Work order:
Write out word for word each line from the top of the material through the line that has "Bedroom (906, 720)". Pictures do not go in.

Extracted data:
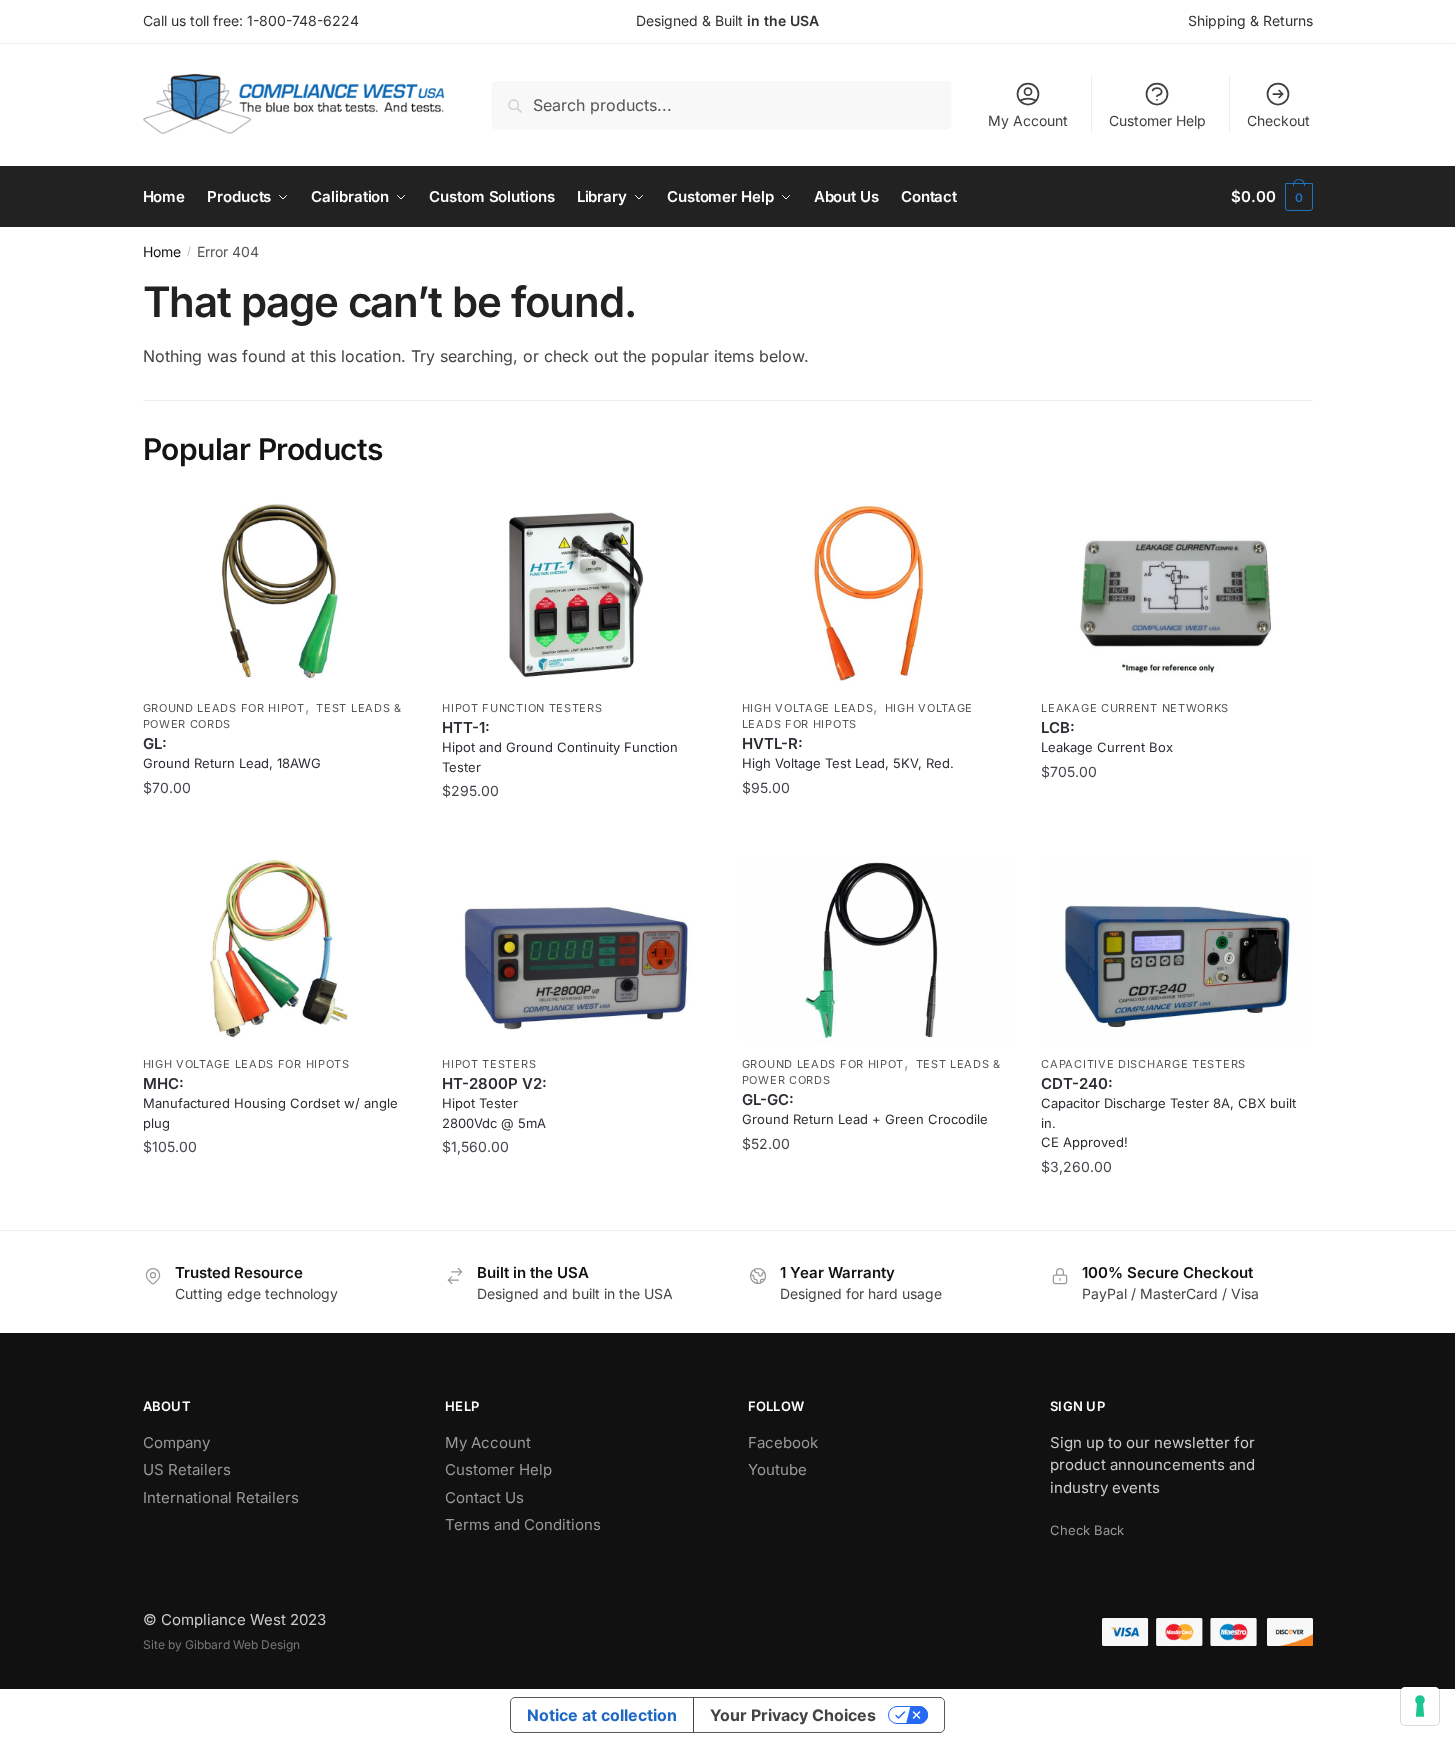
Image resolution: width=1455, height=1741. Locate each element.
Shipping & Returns (1250, 20)
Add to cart (576, 830)
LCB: (1107, 737)
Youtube (777, 1469)
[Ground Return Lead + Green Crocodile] (877, 949)
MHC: (270, 1102)
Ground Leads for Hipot (224, 708)
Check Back (1087, 1530)
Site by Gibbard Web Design (221, 1644)
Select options (277, 830)
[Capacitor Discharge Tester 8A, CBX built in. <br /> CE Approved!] (1176, 949)
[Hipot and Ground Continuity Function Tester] (577, 593)
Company (176, 1442)
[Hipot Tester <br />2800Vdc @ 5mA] (577, 949)
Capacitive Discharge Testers (1143, 1064)
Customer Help (1157, 120)
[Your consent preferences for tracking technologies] (1420, 1706)
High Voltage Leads (808, 708)
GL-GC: (865, 1109)
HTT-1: (560, 746)
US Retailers (187, 1469)
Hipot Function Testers (522, 708)
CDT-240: (1168, 1112)
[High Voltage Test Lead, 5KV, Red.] (877, 593)
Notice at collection (602, 1715)
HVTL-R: (848, 753)
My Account (1028, 120)
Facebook (783, 1442)
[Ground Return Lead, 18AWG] (278, 593)
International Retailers (221, 1497)
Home (162, 251)
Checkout (1278, 120)
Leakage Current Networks (1135, 708)
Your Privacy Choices (793, 1715)
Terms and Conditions (523, 1524)
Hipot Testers (489, 1064)
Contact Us (484, 1497)
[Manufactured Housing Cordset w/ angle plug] (278, 949)
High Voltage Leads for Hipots (246, 1064)
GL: (232, 753)
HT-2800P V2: (494, 1102)
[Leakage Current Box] (1176, 593)
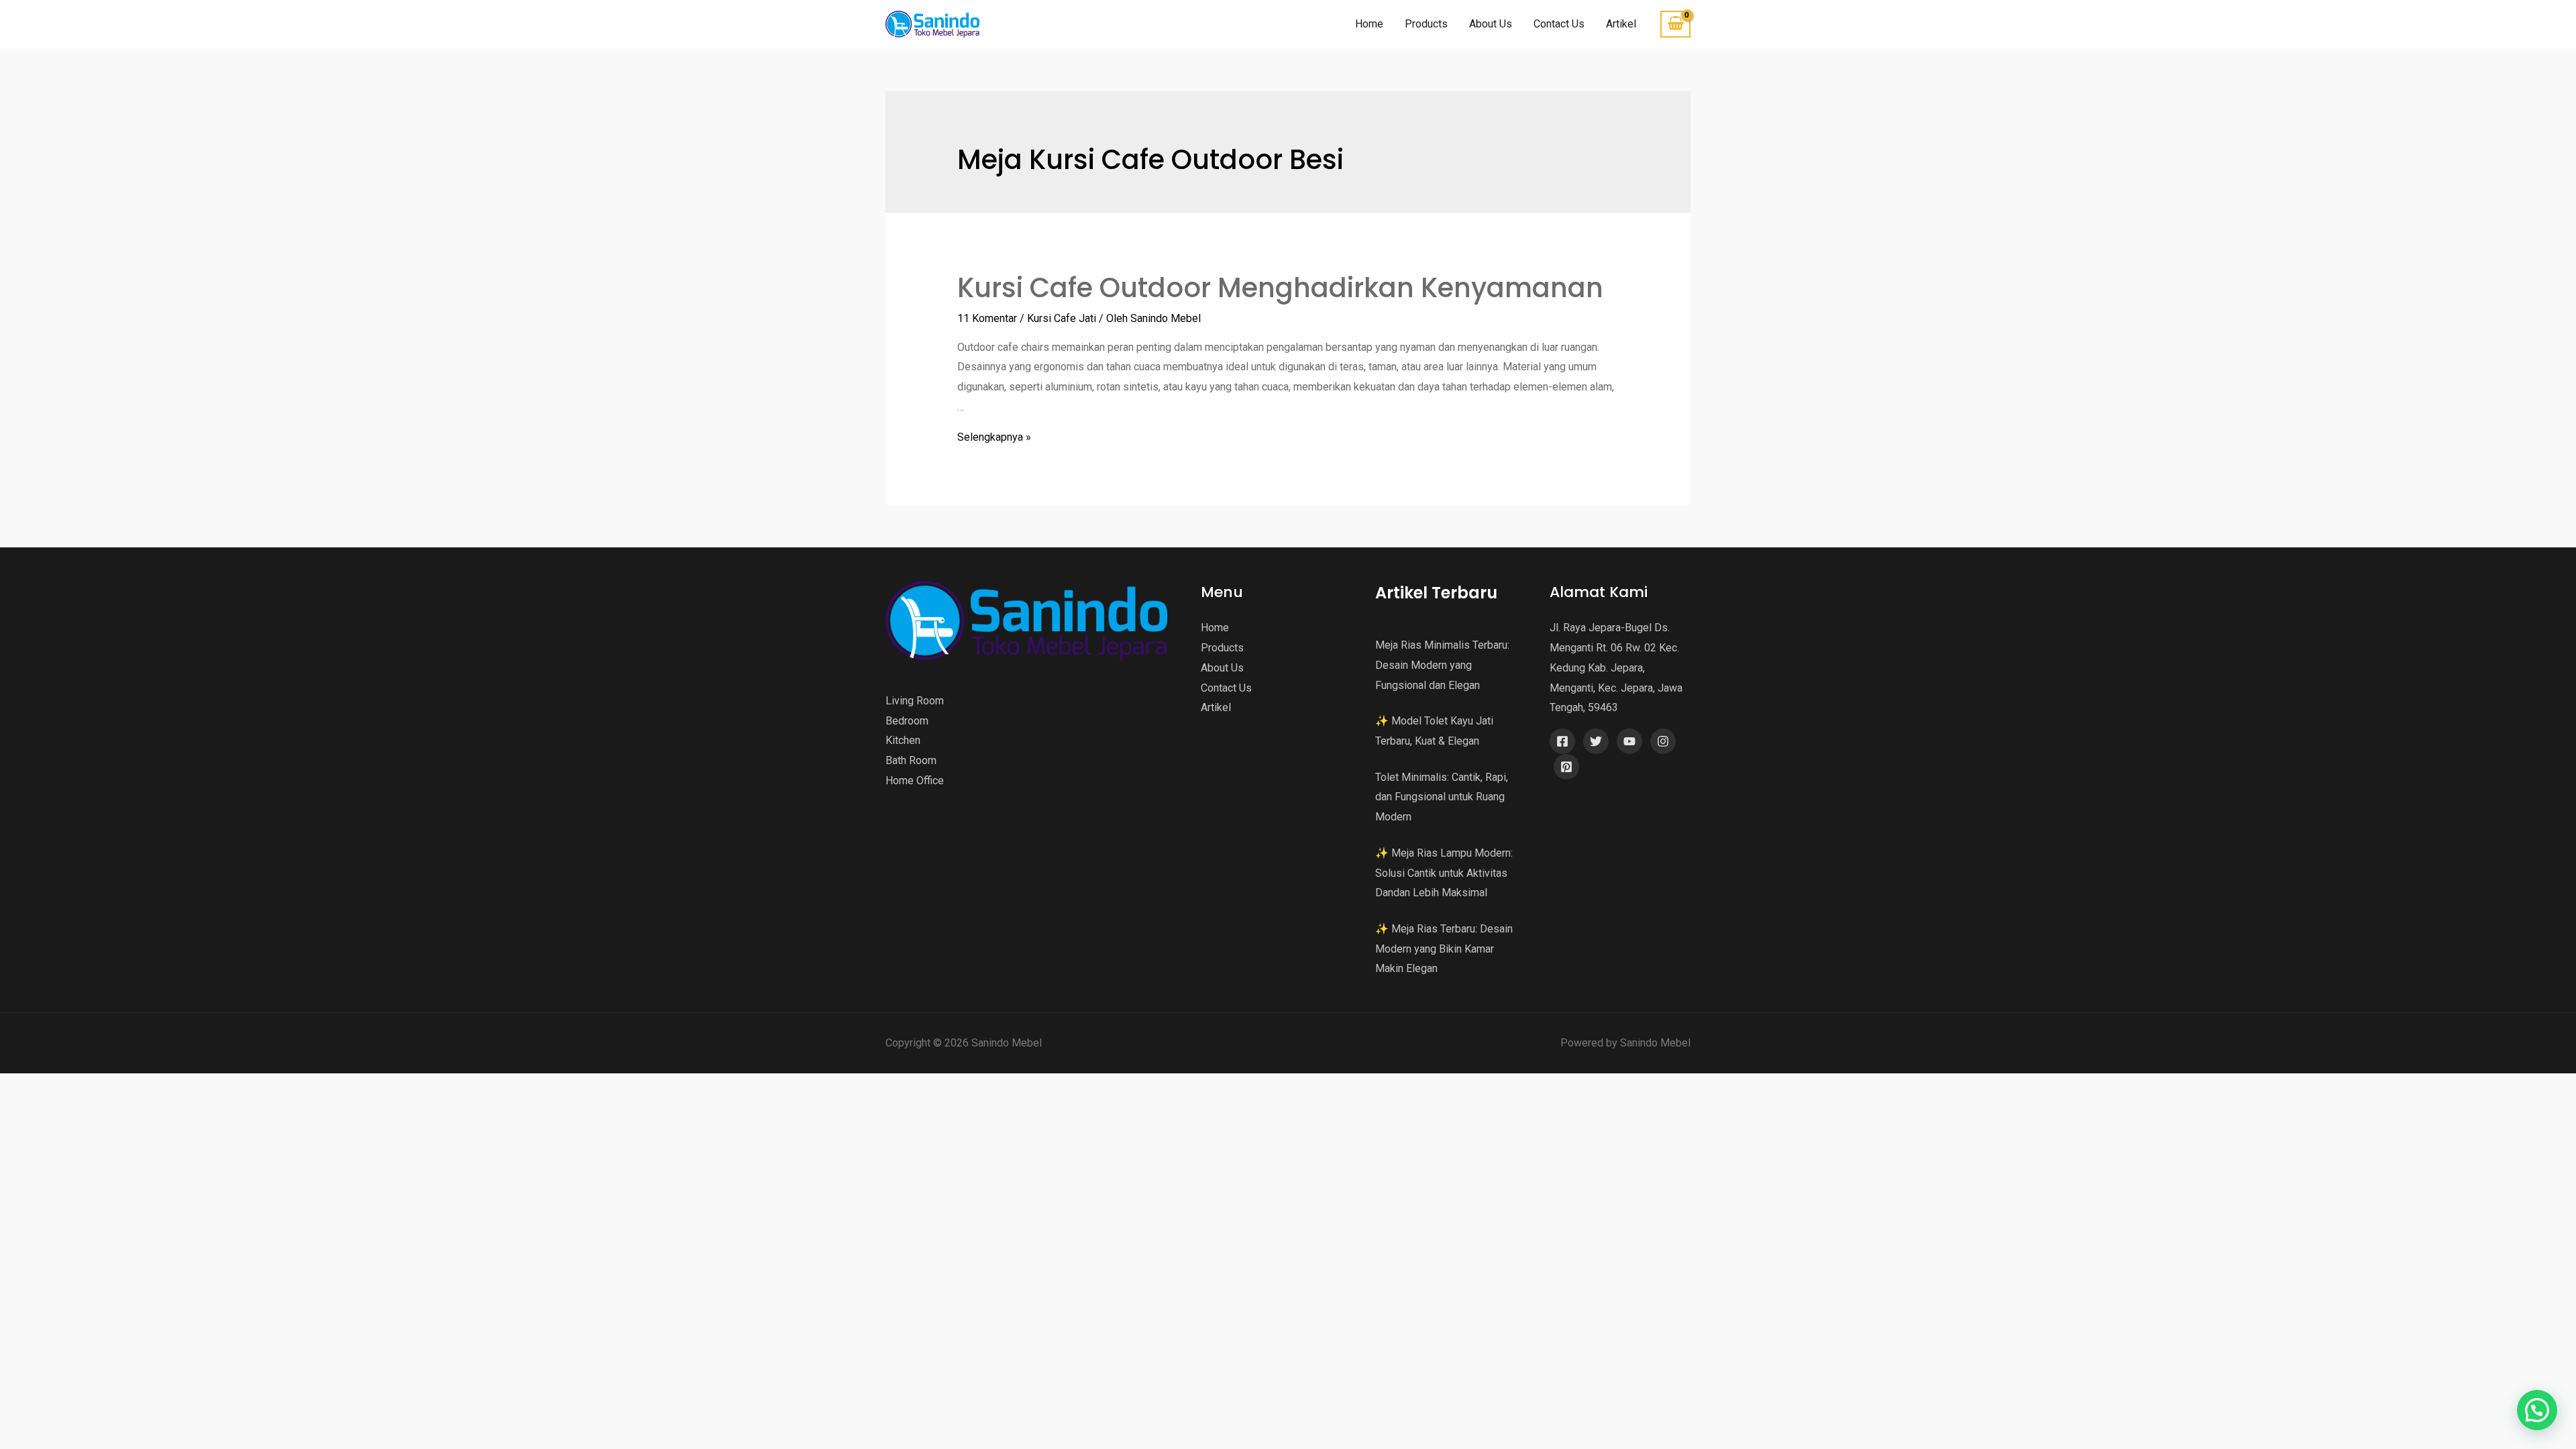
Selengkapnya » (994, 437)
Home (1369, 23)
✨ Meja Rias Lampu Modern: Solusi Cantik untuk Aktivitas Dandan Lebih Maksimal (1444, 873)
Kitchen (902, 740)
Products (1426, 23)
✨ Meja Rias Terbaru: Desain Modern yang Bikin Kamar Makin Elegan (1444, 948)
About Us (1490, 23)
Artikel (1621, 23)
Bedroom (906, 720)
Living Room (914, 700)
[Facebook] (1562, 741)
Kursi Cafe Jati (1061, 318)
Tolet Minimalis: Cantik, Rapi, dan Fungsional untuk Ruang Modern (1441, 797)
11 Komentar (987, 318)
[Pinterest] (1566, 767)
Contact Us (1559, 23)
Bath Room (910, 760)
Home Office (914, 780)
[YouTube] (1629, 741)
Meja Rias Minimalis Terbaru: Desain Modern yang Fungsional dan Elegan (1442, 665)
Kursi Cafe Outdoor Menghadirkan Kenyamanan (1280, 288)
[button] (2537, 1410)
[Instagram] (1663, 741)
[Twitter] (1596, 741)
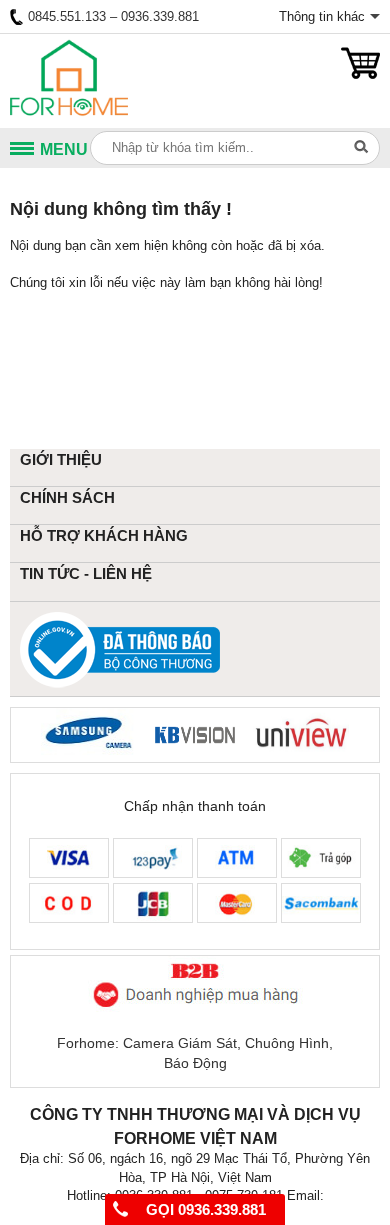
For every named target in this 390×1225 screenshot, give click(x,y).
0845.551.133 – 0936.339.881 (113, 16)
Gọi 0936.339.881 (204, 1209)
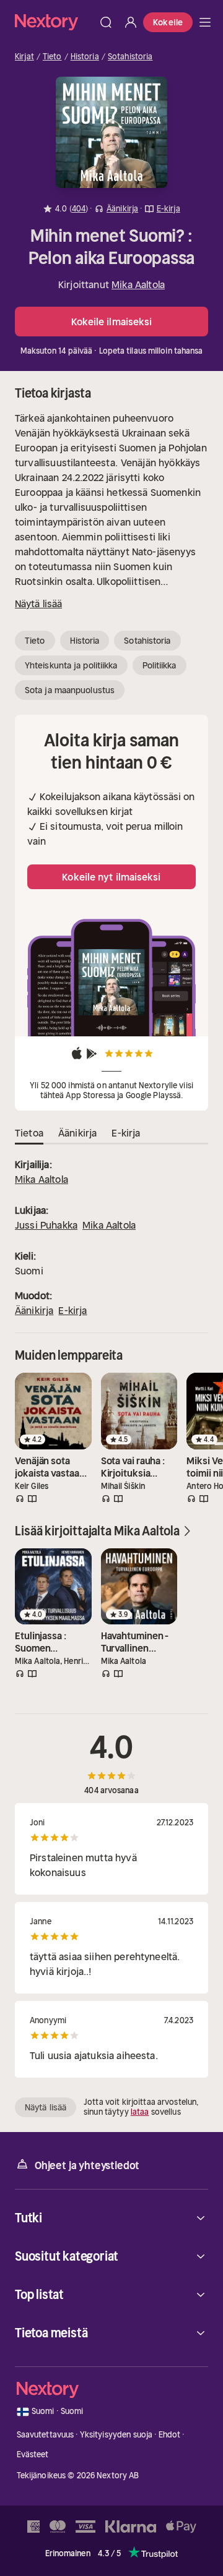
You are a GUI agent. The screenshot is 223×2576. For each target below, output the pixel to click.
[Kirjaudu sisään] (130, 22)
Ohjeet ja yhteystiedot (87, 2165)
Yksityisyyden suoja (116, 2434)
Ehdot (170, 2434)
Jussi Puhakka (46, 1225)
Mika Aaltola (138, 284)
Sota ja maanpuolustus (70, 690)
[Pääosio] (205, 22)
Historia (85, 57)
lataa (140, 2112)
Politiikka (159, 665)
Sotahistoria (130, 57)
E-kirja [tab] (126, 1133)
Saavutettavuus (45, 2434)
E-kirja (72, 1310)
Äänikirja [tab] (77, 1133)
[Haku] (106, 22)
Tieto (52, 57)
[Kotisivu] (54, 22)
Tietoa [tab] (29, 1133)
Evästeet (33, 2454)
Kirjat (24, 57)
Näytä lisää (38, 603)
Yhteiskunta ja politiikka (71, 665)
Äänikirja (34, 1310)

Response below:
Image resolution: width=1455, height=1741. Locate each element.
Shipping & Returns (1250, 20)
Add to cart (576, 830)
LCB: (1107, 737)
Youtube (777, 1469)
[Ground Return Lead + Green Crocodile] (877, 949)
MHC: (270, 1102)
Ground Leads for Hipot (224, 708)
Check Back (1087, 1530)
Site by Gibbard Web Design (221, 1644)
Select options (277, 830)
[Capacitor Discharge Tester 8A, CBX built in. <br /> CE Approved!] (1176, 949)
[Hipot and Ground Continuity Function Tester] (577, 593)
Company (176, 1442)
[Hipot Tester <br />2800Vdc @ 5mA] (577, 949)
Capacitive Discharge Testers (1143, 1064)
Customer Help (1157, 120)
[Your consent preferences for tracking technologies] (1420, 1706)
High Voltage Leads (808, 708)
GL-GC: (865, 1109)
HTT-1: (560, 746)
US Retailers (187, 1469)
Hipot Function Testers (522, 708)
CDT-240: (1168, 1112)
[High Voltage Test Lead, 5KV, Red.] (877, 593)
Notice at collection (602, 1715)
HVTL-R: (848, 753)
My Account (1028, 120)
Facebook (783, 1442)
[Ground Return Lead, 18AWG] (278, 593)
International Retailers (221, 1497)
Home (162, 251)
Checkout (1278, 120)
Leakage Current Networks (1135, 708)
Your Privacy Choices (793, 1715)
Terms and Conditions (523, 1524)
Hipot Testers (489, 1064)
Contact Us (484, 1497)
[Manufactured Housing Cordset w/ angle plug] (278, 949)
High Voltage Leads for Hipots (246, 1064)
GL: (232, 753)
HT-2800P V2: (494, 1102)
[Leakage Current Box] (1176, 593)
Selengkapnya » (994, 437)
Home (1369, 23)
✨ Meja Rias Lampu Modern: Solusi Cantik untuk Aktivitas Dandan Lebih Maksimal (1444, 873)
Kitchen (902, 740)
Products (1426, 23)
✨ Meja Rias Terbaru: Desain Modern yang Bikin Kamar Makin Elegan (1444, 948)
About Us (1490, 23)
Artikel (1621, 23)
Bedroom (906, 720)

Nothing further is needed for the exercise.